A Complete Axiomatisation of Branching Bisimulation for Probabilistic Systems with an Application in Protocol Verification

  • Suzana Andova
  • Jos C. M. Baeten
  • Tim A. C. Willemse
Part of the Lecture Notes in Computer Science book series (LNCS, volume 4137)


We consider abstraction in probabilistic process algebra. The process algebra can be employed for specifying processes that exhibit both probabilistic and non-deterministic choices in their behaviour. We give a set of axioms that completely axiomatises the branching bisimulation for the strictly alternating probabilistic graph model. In addition, several recursive verification rules are identified, allowing us to remove redundant internal activity.
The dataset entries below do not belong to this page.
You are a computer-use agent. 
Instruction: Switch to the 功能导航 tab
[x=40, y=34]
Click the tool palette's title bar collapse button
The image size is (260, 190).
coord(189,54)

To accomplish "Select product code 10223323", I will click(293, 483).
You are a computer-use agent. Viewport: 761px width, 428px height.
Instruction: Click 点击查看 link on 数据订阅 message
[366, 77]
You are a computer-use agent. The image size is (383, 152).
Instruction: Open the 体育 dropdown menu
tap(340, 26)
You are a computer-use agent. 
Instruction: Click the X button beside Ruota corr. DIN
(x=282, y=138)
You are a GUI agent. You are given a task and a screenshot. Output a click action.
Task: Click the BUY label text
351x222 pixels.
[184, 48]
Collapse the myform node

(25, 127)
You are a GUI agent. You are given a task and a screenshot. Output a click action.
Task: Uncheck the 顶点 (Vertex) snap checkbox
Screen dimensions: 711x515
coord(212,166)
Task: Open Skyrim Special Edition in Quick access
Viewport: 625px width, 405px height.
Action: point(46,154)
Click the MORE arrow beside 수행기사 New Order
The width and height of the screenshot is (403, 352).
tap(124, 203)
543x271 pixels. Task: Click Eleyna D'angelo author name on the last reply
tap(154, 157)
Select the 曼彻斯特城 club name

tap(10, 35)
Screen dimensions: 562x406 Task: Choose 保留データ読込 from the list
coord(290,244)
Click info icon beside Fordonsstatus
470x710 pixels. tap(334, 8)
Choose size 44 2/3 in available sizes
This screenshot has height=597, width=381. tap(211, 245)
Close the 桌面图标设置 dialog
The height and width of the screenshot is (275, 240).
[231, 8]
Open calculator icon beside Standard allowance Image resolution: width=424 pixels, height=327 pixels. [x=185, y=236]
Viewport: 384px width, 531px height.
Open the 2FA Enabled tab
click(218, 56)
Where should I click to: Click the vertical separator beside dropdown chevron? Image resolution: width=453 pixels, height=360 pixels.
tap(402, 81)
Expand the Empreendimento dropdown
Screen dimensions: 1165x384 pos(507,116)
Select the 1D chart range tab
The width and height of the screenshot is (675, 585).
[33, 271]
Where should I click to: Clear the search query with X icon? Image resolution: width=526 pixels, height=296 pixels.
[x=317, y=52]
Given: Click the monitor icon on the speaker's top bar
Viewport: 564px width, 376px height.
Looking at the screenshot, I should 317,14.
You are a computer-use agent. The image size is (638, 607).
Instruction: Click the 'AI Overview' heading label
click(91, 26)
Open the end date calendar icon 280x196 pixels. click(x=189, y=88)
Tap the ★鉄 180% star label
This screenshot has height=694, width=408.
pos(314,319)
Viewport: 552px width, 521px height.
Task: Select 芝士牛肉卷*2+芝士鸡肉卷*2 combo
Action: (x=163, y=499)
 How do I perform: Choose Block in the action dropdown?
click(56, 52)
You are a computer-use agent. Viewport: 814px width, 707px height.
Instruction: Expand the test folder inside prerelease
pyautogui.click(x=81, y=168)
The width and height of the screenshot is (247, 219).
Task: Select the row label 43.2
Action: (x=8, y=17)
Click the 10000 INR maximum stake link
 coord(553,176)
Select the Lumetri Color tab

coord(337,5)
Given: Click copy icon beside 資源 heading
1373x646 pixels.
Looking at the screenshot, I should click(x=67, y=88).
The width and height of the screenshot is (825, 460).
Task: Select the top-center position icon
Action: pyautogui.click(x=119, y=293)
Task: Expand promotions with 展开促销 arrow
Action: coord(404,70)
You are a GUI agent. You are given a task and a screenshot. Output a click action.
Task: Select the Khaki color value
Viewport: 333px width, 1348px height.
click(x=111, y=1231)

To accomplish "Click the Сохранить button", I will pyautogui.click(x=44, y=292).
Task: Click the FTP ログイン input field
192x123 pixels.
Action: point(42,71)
Using the axioms and the verification rules, we have successfully conducted a verification of the Concurrent Alternating Bit Protocol. This is a simple communication protocol, slightly more ‘sophisticated’ than the well-known Alternating Bit Protocol. As channels are lossy, sending continuous streams of data through the channels is a method to overcome this possible loss of data. This instigates a considerable level of parallelism (parallel activities) and as such requires more complex techniques for proving the protocol correct. Using our process algebra we show that after abstraction of internal activity, the protocol behaves as a buffer.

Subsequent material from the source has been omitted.